- **INFORMATION SUPPLIED**:
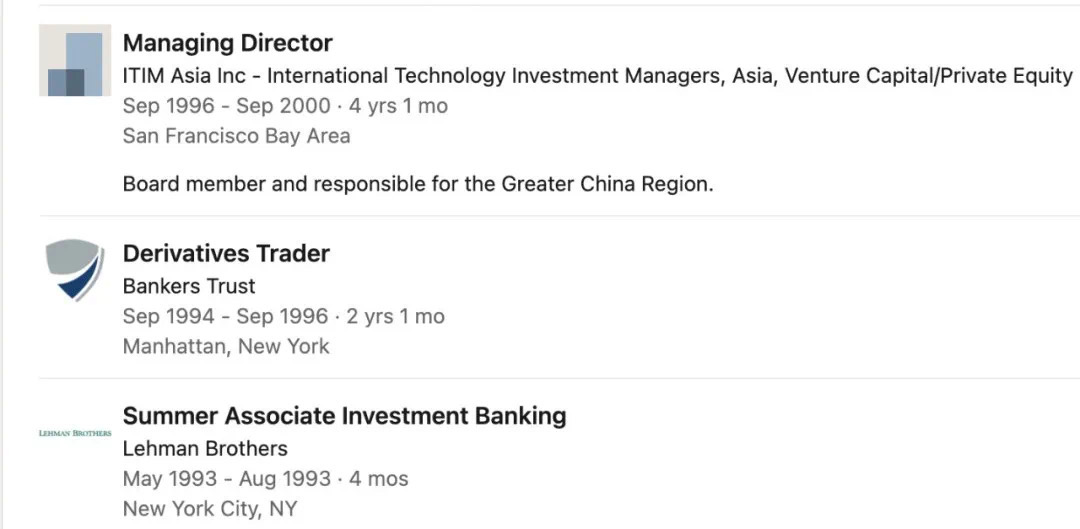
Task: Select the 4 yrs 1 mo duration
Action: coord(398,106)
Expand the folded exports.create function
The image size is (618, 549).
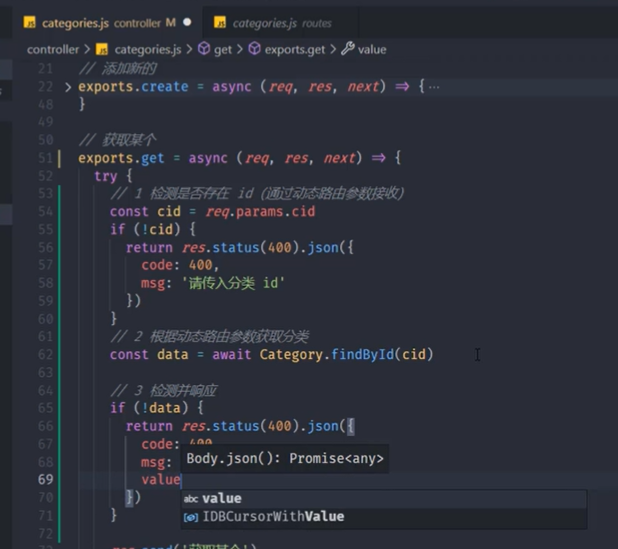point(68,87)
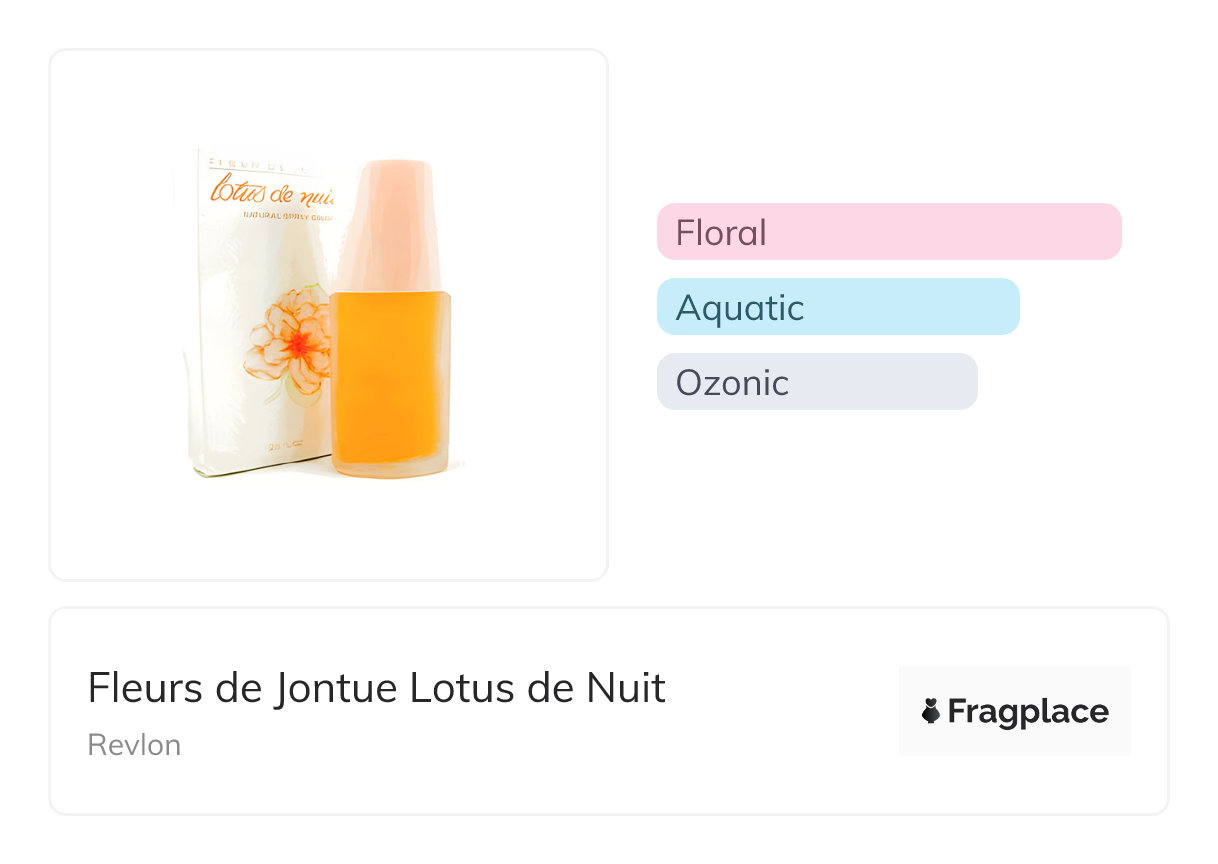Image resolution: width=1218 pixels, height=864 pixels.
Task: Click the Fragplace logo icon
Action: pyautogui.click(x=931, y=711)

- **WHAT NEEDS TO BE DONE**: From the line containing "Expand the folded exports.create function" down to the last line of the entries above, set down every line exactly. Omit all pictures.

- **YOUR RESPONSE**:
Expand the folded exports.create function
The image size is (618, 549).
point(68,87)
Image resolution: width=1218 pixels, height=864 pixels.
Task: Click the Fragplace logo icon
Action: pyautogui.click(x=931, y=711)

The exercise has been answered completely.